Automated Insurance Claim Fraud Detection System

Project Overview

This project aims to detect fraudulent insurance claims using machine learning techniques. The system enhances the security and efficiency of the insurance claims process by identifying potentially fraudulent claims.

Key Features

Data Ingestion and Preprocessing

Local Dataset: Utilizes a simulated dataset of insurance claims stored in JSON files within the Simulation/Data directory. The dataset includes features such as claim amount, claimant history, claim type, and timestamps.
Data Cleaning and Preparation: Employs Python and Pandas to clean and preprocess the data, handle missing values, normalize features, and create new features like claim frequency.

Machine Learning Integration

Model Training: Trains a neural network model using the simulated claims dataset to predict the likelihood of a claim being fraudulent.

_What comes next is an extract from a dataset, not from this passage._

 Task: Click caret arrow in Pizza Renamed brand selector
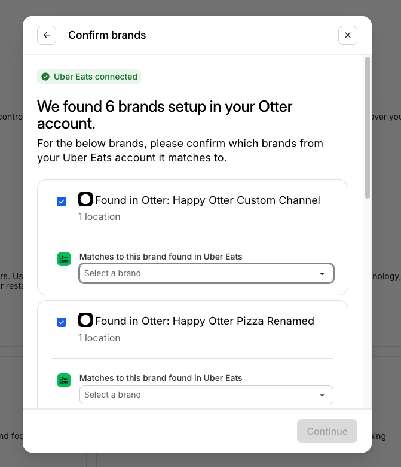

The model, named EnhancedFraudDetectionModel, is a multi-layer feedforward neural network with 5 layers. The training process involves the following steps:
1. Data Loading and Preprocessing: The training data is loaded from JSON files, and features are extracted from each claim. The dataset is then balanced using SMOTE (Synthetic Minority Over-sampling Technique) to handle class imbalance.
2. Model Initialization: The EnhancedFraudDetectionModel is initialized, which includes defining the architecture with layers, batch normalization, and dropout for regularization.
3. Loss Function and Optimizer: The model uses Cross-Entropy Loss as the loss function and the Adam optimizer for training.
4. Training Loop: The model is trained for 100 epochs. In each epoch, the optimizer resets gradients, performs a forward pass to compute predictions, calculates the loss, performs a backward pass to compute gradients, and updates the model parameters.
5. Model Saving: After training, the model's state dictionary is saved to a specified path for later use.
SHAP Analysis: Uses SHAP (SHapley Additive exPlanations) to interpret the model's predictions and understand the impact of each feature on the fraud likelihood score.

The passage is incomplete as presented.